• _DATA FOR THIS TASK_:

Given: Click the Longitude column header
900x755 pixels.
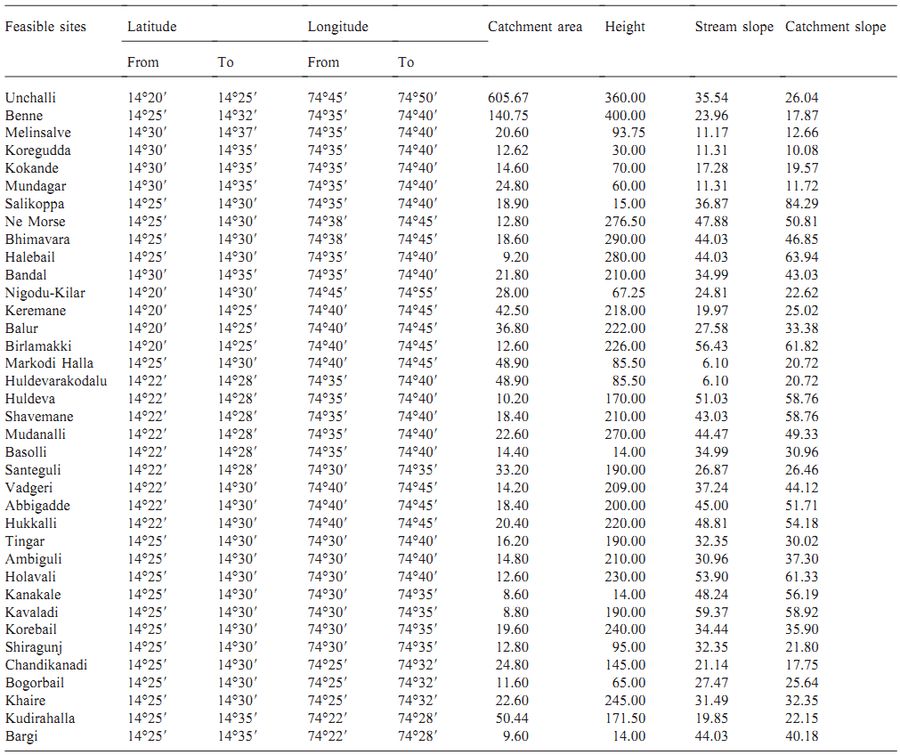Looking at the screenshot, I should 338,27.
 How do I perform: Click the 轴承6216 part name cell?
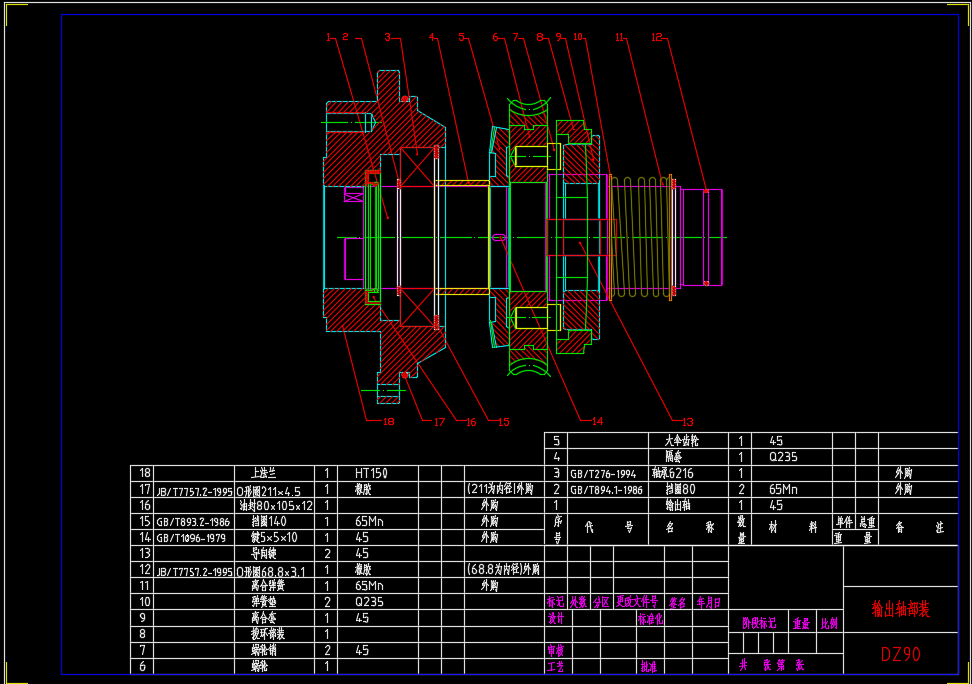672,474
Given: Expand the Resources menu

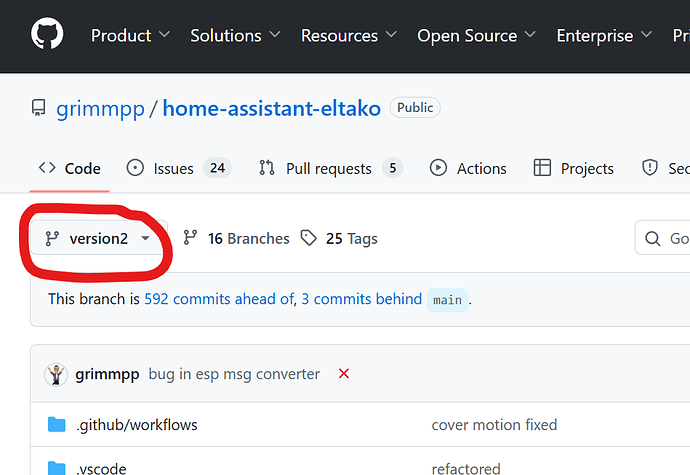Looking at the screenshot, I should [x=348, y=35].
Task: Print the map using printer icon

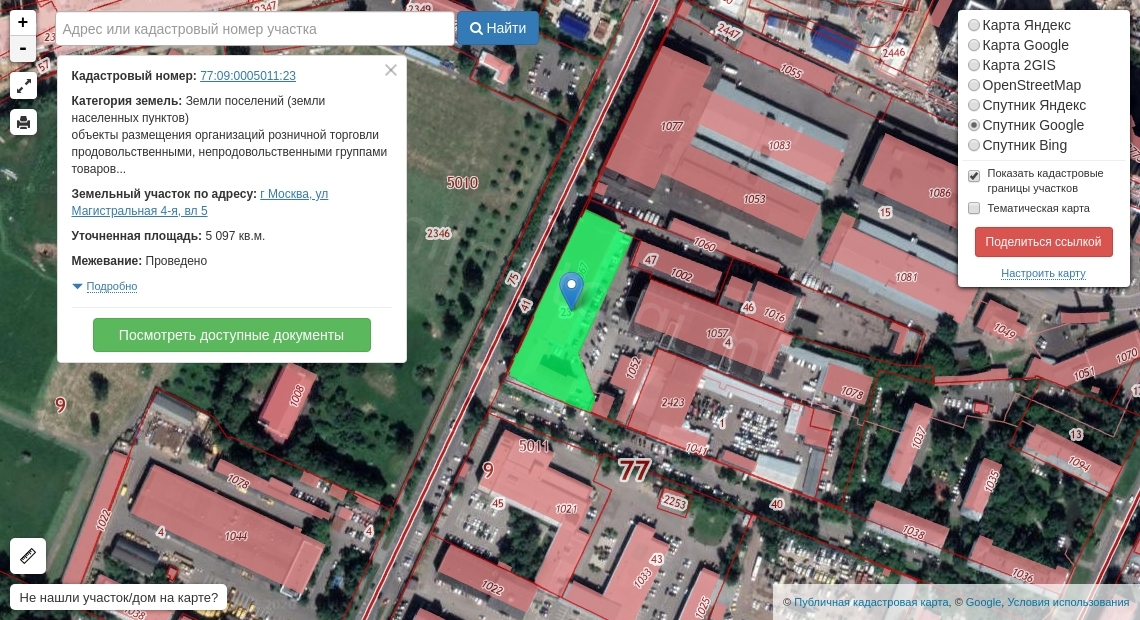Action: click(x=23, y=122)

• _SHORT TASK_: Reproduce the whole listing above word for word, leaving out the pictures.

• _FINISHED ANSWER_:
Given: Click the Longitude column header
900x755 pixels.
Looking at the screenshot, I should 338,27.
 How do I perform: Click the 轴承6216 part name cell?
672,474
Given: Expand the Resources menu

Looking at the screenshot, I should [x=348, y=35].
Task: Print the map using printer icon

Action: click(x=23, y=122)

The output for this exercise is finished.